Requiem for large orchestra
Goldmark, Rubin
28,00 €
Preface
Rubin Goldmark – Requiem
(b. 15 August 1872, New York City – d. 6 March 1936, New York City)
Suggested by Lincoln’s Gettysburg Address
for Symphony Orchestra (1918)
Andante (p. 2) –Moderato (p. 3) – Allegro moderato (poco a poco stringendo, p. 20) – Poco più mosso (p. 29) –
Poco meno (p. 33) – Moderato (p. 37) – Allegro moderato – Più mosso (p. 51) – Feroce (p. 60) – Allegro molto (p. 63) – Andante molto solenne (p. 66) – Un pochettino più mosso (p. 76) – Tranquillo (p. 82) –
Tempo primo (largamente, p. 91) – poco più moto (p. 94)
Preface
Rubin Goldmark was the outstanding personality among Antonín Dvorák’s American students. Today he is mainly remembered as the mentor of such significant composers as George Gershwin (1898-1937), the Italo-American genius Vittorio Giannini (1903-66), Aaron Copland (1900-90), Frederick Jacobi (1891-1952), or Alexei Haieff (1914-94). Stylistically a thoroughly conservative late-romantic composer, so to speak a ’brazen romantic” off the beaten track of the progressive tendencies of his time, Rubin Goldmark’s name quickly fell into total oblivion after his death in a climate of modernistic aesthetics. But his music strikes, beyond its obvious melodic charme and vitality, with rich invention, harmonical substance and complete mastery of large forms and orchestration. It is definitely worth to be rediscovered.

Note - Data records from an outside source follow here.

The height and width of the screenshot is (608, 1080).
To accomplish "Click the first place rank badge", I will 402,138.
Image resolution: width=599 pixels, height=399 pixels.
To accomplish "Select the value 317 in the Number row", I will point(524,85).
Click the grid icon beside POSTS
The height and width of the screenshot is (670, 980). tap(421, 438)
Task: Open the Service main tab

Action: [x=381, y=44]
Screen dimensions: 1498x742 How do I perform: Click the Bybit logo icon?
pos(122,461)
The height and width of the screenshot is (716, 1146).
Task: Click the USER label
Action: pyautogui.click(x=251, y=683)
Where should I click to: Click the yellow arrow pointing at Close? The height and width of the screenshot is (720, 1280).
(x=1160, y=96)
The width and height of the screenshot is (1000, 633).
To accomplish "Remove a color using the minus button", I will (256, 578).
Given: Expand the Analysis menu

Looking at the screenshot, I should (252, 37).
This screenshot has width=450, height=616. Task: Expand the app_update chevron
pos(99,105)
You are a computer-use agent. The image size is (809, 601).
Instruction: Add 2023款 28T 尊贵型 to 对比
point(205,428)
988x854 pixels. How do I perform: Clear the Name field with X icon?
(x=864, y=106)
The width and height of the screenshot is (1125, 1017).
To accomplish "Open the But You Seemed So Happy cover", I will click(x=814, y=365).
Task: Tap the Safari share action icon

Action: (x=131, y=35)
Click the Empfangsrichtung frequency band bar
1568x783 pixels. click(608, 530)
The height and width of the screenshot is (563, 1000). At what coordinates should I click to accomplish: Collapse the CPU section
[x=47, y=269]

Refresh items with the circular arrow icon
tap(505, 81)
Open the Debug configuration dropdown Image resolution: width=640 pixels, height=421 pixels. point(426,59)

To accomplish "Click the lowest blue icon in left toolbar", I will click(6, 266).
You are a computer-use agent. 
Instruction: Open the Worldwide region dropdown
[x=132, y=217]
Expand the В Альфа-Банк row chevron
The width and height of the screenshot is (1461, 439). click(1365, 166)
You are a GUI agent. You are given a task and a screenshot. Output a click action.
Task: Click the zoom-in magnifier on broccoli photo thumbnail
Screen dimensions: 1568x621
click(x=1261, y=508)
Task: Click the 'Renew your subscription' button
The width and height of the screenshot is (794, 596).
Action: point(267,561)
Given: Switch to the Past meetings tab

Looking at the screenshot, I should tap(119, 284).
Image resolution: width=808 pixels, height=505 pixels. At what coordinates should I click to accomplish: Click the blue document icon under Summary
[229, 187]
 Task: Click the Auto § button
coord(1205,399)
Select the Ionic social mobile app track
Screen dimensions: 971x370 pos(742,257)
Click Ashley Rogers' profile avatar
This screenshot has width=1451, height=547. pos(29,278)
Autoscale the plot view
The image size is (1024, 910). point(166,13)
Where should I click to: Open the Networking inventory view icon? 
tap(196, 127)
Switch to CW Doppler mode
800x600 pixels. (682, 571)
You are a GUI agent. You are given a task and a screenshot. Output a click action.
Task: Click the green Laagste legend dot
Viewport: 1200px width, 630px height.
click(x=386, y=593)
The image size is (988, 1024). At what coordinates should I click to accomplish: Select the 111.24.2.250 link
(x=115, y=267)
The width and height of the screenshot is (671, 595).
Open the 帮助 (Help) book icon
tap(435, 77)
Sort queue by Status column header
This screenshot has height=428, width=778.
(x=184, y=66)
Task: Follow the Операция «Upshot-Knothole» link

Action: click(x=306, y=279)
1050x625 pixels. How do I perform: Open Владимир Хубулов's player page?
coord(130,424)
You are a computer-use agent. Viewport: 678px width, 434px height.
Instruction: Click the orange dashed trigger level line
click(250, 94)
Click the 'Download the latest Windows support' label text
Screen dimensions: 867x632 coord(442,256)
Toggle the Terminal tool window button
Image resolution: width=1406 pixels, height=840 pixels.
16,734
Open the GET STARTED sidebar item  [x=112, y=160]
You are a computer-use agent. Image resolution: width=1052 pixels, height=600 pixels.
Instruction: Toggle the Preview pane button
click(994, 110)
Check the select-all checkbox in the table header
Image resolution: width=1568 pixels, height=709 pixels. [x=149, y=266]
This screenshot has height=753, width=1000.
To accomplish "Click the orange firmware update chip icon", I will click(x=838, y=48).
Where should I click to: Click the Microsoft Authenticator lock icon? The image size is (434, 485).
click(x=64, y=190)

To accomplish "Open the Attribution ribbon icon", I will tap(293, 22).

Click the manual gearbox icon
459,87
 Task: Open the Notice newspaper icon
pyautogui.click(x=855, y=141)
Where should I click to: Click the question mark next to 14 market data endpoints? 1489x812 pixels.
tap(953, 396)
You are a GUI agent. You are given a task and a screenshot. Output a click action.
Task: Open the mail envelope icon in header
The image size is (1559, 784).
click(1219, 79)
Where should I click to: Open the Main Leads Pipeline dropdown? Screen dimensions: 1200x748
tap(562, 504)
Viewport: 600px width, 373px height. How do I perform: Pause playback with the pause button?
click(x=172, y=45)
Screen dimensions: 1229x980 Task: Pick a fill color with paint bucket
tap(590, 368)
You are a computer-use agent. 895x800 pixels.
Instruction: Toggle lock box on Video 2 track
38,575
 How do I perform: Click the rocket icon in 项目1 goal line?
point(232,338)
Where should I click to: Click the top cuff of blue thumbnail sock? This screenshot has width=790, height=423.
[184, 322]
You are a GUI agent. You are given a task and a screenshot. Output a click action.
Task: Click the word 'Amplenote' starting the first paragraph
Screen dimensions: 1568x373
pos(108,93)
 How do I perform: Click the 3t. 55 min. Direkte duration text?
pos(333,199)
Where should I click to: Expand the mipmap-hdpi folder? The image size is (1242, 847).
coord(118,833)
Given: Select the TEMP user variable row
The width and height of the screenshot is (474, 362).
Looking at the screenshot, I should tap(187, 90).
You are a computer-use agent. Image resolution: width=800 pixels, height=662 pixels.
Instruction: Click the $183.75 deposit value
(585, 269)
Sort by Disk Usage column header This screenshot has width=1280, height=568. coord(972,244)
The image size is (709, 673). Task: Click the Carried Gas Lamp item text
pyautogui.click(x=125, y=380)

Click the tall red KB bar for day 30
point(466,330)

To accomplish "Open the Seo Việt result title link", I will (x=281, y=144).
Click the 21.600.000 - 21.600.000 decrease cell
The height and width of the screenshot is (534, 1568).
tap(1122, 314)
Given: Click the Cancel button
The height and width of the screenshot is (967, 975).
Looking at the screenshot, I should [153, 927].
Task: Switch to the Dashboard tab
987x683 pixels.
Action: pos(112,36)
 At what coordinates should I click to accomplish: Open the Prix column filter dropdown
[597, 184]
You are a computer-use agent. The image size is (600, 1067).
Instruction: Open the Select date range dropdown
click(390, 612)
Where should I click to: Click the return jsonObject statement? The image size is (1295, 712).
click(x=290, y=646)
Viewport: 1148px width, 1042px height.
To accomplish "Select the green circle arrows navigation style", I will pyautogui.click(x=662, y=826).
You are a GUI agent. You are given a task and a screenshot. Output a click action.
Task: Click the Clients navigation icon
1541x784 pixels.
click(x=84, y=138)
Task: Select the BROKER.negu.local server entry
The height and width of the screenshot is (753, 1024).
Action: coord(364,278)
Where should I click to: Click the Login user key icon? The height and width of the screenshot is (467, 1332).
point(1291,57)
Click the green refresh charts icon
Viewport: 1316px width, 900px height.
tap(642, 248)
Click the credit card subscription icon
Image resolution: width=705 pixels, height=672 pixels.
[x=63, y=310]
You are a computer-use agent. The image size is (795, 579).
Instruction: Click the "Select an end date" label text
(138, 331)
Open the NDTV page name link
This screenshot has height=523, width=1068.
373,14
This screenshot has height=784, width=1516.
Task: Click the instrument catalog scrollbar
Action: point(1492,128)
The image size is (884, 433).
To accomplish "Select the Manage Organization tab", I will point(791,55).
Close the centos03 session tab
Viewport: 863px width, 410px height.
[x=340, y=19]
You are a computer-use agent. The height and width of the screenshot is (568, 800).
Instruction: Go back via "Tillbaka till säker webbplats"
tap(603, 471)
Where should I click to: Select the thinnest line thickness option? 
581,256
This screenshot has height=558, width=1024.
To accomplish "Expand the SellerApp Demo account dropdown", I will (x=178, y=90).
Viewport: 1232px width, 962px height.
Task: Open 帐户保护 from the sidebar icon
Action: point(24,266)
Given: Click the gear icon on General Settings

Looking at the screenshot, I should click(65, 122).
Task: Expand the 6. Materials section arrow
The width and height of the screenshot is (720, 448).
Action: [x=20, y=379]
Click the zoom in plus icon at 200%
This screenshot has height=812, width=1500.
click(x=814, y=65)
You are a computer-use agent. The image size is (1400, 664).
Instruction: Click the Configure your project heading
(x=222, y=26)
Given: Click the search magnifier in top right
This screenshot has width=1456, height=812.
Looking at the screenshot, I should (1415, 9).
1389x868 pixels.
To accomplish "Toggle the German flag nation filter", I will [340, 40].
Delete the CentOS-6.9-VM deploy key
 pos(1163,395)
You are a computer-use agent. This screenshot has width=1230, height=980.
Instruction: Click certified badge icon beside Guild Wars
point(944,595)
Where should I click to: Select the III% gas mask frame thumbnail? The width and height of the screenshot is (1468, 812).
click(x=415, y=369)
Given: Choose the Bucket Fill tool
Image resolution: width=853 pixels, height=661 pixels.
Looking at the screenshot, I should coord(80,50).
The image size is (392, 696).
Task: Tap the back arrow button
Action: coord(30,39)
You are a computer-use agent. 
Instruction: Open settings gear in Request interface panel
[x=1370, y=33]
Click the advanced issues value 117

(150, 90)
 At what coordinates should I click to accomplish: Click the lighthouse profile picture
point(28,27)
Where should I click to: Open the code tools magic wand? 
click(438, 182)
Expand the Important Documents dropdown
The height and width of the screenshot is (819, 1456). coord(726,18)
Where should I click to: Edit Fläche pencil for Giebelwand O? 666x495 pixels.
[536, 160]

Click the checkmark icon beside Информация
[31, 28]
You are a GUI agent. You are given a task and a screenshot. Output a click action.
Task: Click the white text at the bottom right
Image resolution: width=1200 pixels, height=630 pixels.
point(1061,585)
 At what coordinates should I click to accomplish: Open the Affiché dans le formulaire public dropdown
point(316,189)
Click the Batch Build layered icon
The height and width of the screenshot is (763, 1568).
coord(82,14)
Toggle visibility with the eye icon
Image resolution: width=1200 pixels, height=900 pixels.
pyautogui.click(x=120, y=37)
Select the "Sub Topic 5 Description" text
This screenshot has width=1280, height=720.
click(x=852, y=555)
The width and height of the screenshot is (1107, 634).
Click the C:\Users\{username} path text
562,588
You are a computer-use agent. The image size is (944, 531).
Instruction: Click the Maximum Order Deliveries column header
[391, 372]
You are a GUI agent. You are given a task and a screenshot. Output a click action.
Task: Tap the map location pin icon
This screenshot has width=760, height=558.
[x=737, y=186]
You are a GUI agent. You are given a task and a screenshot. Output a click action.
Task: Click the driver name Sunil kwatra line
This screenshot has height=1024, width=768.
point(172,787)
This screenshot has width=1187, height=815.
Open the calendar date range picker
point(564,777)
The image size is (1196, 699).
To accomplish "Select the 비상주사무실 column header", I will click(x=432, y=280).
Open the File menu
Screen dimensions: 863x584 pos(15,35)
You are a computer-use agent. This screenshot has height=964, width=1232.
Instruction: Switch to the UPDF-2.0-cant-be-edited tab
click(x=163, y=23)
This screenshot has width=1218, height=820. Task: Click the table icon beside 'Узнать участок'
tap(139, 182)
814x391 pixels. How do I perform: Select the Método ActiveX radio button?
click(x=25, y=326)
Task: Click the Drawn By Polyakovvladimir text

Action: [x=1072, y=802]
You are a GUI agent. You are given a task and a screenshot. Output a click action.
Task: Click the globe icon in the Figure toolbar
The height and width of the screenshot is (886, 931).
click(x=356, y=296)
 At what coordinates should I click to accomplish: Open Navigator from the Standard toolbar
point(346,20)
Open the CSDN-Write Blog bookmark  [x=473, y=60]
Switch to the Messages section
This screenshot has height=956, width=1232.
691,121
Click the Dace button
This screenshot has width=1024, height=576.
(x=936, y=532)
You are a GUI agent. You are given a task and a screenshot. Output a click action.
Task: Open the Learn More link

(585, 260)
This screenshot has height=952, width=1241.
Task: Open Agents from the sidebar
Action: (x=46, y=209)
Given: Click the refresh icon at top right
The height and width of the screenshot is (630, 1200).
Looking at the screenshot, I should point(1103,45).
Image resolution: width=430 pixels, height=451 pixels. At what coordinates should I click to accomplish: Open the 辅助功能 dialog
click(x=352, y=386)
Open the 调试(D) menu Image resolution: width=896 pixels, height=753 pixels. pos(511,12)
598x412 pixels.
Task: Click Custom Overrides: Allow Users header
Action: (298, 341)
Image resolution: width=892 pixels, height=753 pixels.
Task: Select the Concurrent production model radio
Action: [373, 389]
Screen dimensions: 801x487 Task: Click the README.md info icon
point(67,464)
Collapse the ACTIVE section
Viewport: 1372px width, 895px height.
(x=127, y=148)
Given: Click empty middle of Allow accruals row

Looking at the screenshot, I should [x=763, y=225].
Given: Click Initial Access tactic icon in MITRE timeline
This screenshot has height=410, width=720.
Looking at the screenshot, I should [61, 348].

He was the nephew of the famous Jewish-Austrian composer Carl Goldmark. His father Leo Goldmark (1843-1927), born in Deutschkreutz in Burgenland and living in New York as a lawyer and cantor, was a keyfigure in New York music life being one of the founders and a singer of the Oratorio Society of New York as well as a co-founder and at times director of the New York Symphony Society. The young Rubin Goldmark grew up in a milieu where the most significant musicians who worked in New York permanently or as guest artists were regular guests at the Goldmark’s house.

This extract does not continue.